_Task goal_:
Answer these questions using the October gardening article:
(a) In what area do the authors say leaves aren't really falling off trees?
(b) Under "Step 1: Come Up with A Garden Plan," what should you write down about the vegetables you want to include?
(c) Under "Step 2: Clean Out Debris," what tool is used to cut down plants at the soil level?

October Gardening To-Do List: 5 Steps to Prepare Your Garden for Fall
By Tripp and Carmen Eldridge
It may be hard to believe but we’re already in the midst of the fall season. And although leaves aren’t really falling off trees here in South Florida, now is the perfect time for gardeners to get started on planting their cooler-season vegetables. But before you start shopping for seeds, there are a few things you should do to transition your garden beds from the summer harvest.
As we welcome a respite from Florida’s summer heat, the cooler temperatures offer an opportunity to get outside and clear out the remains of the summer fruits and vegetables you enjoyed over the last few months. If you are planning on using the same beds from the summer for your cool-season garden, it’s important to clean out any dead plant matter and weeds before you start fresh.
Garden renovations can be overwhelming but there are a few tips to make your cleaning efforts easier.
Step 1: Come Up with A Garden Plan
When visualizing your perfect fall garden, it is best to start with a plan. Think about what kind of vegetables and herbs you would want to incorporate into your meals throughout the season and make sure they are compatible with the seasonal temperatures in your area. Then, write down the location and planting date(s) of the vegetables you want to include. This map will help guide you through the planting step. Finally, create a list of all of the supplies and seeds you will need to get started – it will save you a lot of extra trips to the store.
Step 2: Clean Out Debris
Now that you have your plan, it is time to get your hands dirty. Cut down any plants from the previous season at the soil level with pruners, especially ones that are dead or dying, and pull up all weeds from their roots. If you compost at home, non-diseased plant material can make for great material to add to your compost pile and replenish your nutrient-rich fertilizer for future seasons. Weeds can be added to your compost so long as they don’t have any mature seed pods or aren’t grass with roots.

Items listed in a dataset
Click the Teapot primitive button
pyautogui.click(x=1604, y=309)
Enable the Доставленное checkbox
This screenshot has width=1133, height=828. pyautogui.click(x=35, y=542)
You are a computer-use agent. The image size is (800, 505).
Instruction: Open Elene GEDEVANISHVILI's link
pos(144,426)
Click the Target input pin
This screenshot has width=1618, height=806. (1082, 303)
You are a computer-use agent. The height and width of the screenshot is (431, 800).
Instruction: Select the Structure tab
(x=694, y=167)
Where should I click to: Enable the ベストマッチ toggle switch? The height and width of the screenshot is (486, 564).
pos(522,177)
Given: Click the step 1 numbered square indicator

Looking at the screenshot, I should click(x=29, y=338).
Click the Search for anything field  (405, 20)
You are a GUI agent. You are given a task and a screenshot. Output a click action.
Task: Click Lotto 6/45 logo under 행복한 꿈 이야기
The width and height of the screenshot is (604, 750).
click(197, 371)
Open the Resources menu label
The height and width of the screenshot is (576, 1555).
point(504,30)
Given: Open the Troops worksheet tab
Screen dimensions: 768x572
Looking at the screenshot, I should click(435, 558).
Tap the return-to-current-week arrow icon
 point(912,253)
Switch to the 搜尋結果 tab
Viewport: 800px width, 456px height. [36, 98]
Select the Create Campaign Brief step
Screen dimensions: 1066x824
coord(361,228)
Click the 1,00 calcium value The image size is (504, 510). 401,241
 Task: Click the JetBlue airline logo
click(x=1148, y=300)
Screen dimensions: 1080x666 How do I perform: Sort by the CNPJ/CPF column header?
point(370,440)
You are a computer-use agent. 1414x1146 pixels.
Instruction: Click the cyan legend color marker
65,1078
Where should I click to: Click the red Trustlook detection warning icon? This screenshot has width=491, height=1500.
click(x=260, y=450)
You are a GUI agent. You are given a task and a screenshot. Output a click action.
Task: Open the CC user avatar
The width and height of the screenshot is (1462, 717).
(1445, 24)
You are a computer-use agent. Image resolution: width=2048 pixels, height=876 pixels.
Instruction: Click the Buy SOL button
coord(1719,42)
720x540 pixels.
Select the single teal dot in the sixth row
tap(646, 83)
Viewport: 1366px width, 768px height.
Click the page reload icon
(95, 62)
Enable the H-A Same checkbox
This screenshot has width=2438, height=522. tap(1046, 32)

_Response below_:
(a) South Florida
(b) Their location and planting date(s)
(c) Pruners